Fogo, para quien tenga días de sobra

Exige su propio vuelo y un mínimo de dos noches, así que raramente entra en un primer viaje. Si tu idea de qué hacer en Cabo Verde pasa por subir un volcán activo, esta es la isla que lo resuelve.

Pico do Fogo, la subida más exigente del archipiélago

Con 2.829 metros es el punto más alto del país y un volcán activo, cuya última erupción fue en 2014. La ascensión al cráter es dura de verdad, con tramos largos sobre ceniza y roca suelta, y no es plan para improvisar. Arriba tienes la panorámica de la caldera entera y del Atlántico al fondo. Calcula el día completo y contrata guía local, que aquí no es un extra sino lo razonable.

Chã das Caldeiras, vivir dentro de un volcán

Dos aldeas, Portela y Bangaira, se levantan en la base del cráter, y la segunda quedó sepultada por la colada de 2014 y se reconstruyó al lado. La tierra volcánica da uno de los productos más raros del país, un vino cultivado sobre ceniza que se prueba en las casas del pueblo. Duerme aquí si vas a subir el pico, porque te ahorra dos horas de coche a las cuatro de la mañana.
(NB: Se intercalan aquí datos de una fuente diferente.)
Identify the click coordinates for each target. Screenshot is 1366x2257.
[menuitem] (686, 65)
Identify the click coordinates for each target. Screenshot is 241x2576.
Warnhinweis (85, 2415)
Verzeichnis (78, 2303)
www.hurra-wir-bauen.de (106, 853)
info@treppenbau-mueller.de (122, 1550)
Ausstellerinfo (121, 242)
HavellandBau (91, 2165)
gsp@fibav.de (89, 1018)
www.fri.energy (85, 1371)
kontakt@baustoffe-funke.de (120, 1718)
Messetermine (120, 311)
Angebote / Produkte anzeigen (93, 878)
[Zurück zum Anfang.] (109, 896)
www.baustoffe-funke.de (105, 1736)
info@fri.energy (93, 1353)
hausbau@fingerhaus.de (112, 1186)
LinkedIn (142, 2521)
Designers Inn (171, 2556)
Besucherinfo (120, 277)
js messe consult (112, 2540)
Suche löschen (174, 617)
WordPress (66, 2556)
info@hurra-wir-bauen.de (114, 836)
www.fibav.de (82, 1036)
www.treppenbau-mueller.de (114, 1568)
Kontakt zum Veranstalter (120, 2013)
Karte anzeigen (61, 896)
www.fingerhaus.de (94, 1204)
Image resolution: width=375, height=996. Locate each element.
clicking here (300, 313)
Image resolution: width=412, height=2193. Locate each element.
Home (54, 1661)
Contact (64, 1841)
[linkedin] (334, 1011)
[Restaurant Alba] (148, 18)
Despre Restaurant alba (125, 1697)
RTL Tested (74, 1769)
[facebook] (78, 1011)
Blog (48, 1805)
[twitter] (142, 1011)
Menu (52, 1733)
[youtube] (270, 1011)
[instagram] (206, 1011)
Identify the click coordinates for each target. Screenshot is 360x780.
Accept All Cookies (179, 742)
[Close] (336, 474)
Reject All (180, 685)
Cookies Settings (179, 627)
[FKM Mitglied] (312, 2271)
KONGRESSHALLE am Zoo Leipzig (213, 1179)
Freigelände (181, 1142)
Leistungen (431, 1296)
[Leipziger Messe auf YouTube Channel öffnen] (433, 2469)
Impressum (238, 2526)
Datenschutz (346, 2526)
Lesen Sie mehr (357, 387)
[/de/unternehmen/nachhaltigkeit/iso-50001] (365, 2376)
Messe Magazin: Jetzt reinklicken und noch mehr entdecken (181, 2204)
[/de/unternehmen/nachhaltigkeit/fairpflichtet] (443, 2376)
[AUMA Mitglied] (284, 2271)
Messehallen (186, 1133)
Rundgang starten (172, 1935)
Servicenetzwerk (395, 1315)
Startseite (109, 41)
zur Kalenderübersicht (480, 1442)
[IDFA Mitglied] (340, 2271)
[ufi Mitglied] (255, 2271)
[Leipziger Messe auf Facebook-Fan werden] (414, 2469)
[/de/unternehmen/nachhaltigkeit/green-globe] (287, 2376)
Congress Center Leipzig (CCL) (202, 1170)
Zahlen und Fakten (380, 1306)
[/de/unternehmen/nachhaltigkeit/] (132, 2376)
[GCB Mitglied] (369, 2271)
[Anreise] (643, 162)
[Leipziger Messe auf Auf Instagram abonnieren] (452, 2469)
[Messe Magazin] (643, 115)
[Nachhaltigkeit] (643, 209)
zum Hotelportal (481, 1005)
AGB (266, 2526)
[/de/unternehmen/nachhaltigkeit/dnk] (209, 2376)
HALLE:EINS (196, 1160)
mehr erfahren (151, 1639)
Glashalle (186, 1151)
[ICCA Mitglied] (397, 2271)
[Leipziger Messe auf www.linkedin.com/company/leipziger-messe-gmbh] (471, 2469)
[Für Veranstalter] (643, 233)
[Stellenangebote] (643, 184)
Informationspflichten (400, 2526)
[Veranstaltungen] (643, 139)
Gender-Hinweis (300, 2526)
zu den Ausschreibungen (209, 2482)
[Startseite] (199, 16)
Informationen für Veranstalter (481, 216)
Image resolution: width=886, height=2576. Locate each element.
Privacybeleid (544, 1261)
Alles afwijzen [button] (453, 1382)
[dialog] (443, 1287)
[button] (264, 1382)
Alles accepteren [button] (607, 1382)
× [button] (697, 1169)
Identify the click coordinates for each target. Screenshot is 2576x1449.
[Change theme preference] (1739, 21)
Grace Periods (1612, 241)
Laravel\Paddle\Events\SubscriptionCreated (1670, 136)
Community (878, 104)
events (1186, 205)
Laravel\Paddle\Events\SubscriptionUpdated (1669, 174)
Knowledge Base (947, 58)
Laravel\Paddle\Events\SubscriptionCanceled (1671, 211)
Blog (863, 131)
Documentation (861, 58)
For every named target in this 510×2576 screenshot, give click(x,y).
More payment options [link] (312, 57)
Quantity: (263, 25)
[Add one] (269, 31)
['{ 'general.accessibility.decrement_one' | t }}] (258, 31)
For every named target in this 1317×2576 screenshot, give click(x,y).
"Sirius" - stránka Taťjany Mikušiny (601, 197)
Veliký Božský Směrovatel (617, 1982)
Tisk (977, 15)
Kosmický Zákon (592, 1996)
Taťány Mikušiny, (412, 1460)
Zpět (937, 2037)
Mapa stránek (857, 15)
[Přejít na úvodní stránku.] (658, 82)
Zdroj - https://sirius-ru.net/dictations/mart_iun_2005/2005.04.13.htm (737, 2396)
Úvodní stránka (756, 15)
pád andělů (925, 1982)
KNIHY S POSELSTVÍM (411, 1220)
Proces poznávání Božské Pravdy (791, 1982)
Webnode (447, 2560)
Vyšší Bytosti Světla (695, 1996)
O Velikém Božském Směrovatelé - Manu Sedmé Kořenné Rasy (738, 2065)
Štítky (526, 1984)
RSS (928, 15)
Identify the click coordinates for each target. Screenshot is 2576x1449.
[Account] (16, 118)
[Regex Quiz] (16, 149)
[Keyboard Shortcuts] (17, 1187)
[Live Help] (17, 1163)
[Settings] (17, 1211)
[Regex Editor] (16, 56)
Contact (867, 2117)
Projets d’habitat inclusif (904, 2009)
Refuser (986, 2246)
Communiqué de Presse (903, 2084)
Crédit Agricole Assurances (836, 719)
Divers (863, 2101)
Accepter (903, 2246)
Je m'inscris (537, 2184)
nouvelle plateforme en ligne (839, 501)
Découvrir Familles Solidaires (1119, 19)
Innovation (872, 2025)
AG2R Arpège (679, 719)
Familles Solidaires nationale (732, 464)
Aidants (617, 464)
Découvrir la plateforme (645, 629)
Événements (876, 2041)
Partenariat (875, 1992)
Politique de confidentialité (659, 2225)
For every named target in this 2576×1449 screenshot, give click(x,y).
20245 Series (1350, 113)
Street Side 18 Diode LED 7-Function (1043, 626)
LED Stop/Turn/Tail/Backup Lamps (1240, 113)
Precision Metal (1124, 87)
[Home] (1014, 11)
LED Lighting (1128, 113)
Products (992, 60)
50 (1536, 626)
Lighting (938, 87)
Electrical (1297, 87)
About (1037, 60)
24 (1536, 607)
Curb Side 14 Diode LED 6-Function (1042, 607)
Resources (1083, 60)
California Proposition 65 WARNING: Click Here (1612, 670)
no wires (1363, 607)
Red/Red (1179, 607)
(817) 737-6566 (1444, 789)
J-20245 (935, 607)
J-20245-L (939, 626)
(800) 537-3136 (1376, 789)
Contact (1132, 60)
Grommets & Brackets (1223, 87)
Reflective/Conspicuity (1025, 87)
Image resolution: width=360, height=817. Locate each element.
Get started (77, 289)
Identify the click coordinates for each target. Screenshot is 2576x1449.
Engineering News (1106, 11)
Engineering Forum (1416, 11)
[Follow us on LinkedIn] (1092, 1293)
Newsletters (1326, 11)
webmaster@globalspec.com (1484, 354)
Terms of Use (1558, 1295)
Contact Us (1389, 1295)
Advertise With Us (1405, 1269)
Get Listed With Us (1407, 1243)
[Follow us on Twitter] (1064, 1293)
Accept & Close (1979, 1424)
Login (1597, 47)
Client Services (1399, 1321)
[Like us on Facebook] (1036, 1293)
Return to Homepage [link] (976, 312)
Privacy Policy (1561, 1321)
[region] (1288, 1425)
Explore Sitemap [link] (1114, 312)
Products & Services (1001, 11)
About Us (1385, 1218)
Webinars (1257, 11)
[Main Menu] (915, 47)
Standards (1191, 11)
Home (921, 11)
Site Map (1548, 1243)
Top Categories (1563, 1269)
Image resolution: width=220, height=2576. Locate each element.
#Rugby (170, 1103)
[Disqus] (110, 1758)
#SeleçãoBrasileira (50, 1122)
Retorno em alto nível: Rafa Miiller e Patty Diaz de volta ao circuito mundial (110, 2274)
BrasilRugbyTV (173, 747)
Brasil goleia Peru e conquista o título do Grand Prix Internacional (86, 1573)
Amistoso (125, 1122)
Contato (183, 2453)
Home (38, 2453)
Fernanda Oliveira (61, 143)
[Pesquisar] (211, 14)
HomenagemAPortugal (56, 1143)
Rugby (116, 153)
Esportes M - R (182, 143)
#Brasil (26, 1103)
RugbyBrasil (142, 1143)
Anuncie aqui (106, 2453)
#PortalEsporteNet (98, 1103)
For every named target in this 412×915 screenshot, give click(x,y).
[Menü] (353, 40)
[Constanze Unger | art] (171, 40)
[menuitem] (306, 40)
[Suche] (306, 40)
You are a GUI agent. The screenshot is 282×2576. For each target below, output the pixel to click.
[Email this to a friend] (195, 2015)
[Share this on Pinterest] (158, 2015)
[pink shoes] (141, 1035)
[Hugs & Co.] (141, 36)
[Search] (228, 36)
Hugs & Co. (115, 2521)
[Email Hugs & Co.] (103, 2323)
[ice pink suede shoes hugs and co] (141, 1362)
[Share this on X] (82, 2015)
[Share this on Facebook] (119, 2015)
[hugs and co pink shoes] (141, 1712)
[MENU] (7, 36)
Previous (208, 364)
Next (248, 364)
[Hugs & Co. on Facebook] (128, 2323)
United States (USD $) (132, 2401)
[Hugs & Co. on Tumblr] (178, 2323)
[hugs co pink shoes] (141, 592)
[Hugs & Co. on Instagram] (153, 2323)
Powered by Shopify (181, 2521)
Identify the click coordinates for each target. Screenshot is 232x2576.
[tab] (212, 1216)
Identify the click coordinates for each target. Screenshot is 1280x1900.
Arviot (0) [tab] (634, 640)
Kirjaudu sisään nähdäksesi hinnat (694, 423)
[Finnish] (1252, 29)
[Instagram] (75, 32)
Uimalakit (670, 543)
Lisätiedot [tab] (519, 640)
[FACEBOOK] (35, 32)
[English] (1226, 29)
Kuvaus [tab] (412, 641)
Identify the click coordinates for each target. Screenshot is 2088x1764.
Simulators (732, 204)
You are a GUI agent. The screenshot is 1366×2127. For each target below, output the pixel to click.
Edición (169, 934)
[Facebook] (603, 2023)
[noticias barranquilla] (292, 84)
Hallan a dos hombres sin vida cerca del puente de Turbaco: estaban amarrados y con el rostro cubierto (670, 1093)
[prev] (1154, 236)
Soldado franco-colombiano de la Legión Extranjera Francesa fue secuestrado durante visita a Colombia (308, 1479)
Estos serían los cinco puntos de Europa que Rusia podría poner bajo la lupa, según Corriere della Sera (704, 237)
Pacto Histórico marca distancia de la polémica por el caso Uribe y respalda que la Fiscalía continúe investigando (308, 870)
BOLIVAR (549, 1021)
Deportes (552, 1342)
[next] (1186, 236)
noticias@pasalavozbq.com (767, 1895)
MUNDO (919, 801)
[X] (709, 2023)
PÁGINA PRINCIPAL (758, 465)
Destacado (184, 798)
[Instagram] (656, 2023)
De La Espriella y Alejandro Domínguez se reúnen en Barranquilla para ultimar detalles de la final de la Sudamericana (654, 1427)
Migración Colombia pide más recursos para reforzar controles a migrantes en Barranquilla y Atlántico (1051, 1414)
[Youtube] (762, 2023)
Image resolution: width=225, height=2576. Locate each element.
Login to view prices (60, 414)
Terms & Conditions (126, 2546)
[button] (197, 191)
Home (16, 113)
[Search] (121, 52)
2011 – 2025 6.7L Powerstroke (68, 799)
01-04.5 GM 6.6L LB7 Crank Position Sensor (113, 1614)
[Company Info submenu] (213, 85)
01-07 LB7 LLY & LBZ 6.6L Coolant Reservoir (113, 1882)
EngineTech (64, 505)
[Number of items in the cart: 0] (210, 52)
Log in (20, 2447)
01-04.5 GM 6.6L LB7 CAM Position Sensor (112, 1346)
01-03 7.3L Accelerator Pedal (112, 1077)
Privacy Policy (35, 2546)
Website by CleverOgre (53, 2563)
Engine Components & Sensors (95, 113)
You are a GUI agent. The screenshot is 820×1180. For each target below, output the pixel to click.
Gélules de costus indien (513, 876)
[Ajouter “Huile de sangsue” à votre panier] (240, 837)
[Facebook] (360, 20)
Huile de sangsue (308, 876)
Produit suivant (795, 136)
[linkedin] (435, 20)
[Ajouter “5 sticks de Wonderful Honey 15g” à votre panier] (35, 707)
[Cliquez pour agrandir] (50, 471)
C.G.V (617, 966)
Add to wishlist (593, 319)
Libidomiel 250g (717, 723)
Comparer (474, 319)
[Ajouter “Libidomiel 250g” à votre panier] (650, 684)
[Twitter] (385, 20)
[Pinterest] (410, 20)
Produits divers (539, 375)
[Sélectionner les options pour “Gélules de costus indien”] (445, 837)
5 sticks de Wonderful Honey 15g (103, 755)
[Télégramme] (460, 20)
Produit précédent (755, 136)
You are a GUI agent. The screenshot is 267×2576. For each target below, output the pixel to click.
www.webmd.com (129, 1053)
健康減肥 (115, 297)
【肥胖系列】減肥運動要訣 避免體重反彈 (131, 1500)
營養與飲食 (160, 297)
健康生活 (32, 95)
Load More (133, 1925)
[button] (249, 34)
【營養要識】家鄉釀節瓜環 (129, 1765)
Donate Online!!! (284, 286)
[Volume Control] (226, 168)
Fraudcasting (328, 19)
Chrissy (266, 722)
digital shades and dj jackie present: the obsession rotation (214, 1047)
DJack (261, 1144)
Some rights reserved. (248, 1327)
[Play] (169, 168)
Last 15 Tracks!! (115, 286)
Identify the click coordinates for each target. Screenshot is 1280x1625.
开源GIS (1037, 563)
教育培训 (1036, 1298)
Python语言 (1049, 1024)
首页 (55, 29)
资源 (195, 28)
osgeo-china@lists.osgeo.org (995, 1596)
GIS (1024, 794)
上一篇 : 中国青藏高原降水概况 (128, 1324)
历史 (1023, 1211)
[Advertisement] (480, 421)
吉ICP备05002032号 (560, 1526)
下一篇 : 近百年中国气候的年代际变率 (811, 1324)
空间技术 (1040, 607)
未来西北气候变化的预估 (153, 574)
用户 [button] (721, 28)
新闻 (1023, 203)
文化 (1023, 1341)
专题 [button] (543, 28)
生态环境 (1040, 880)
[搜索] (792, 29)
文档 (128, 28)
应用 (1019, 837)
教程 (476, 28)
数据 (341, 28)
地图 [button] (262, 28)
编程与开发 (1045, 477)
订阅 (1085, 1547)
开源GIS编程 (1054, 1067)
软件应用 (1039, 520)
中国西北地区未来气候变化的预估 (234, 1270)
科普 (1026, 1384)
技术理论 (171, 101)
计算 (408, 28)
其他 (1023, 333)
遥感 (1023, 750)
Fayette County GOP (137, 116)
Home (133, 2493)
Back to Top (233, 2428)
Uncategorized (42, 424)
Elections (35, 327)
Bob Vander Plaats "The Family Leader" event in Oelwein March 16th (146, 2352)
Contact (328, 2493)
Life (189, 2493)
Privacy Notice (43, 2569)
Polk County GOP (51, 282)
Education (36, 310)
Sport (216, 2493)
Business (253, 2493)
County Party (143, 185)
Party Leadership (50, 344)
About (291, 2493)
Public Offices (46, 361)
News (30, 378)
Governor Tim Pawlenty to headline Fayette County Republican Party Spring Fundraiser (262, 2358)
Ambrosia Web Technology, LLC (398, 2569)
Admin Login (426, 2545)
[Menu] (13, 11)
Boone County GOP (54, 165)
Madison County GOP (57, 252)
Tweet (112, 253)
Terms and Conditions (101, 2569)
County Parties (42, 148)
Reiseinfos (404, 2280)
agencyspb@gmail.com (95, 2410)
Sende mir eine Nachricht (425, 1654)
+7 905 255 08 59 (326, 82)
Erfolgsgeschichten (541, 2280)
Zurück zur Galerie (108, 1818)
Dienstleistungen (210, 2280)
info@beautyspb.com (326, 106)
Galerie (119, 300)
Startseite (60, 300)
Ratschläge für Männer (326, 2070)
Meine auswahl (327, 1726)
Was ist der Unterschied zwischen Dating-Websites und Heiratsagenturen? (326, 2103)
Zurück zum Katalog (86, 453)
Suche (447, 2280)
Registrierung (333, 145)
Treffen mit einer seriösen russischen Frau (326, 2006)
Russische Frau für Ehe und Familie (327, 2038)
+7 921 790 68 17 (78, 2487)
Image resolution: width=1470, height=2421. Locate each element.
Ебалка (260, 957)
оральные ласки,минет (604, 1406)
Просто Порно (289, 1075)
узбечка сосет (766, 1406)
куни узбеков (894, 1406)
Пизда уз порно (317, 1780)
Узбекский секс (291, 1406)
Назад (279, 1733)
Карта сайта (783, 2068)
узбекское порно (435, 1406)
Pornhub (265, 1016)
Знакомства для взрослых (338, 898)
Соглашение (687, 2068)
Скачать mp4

¿Qué ver en Cabo Verde si solo tienes una semana?

Con siete días yo haría dos islas y me olvidaría del resto. Sal y Boa Vista si vas a por sol y agua, con la playa de Santa María y las salinas de Pedra de Lume como base y un día entero reservado para Praia de Santa Mónica, que es la que de verdad recordarás. Si lo tuyo no es la arena, cambia el par por São Vicente y Santo Antão, que se enlazan en ferry y combinan Mindelo con las rutas del valle de Paúl sin gastar un solo vuelo interno.

Santiago entra en un viaje de diez días, y Fogo solo si sumas dos semanas y te apetece subir un volcán de verdad. Intentar más islas de las que caben es el error que más veo, y el que más caro se paga en aeropuertos.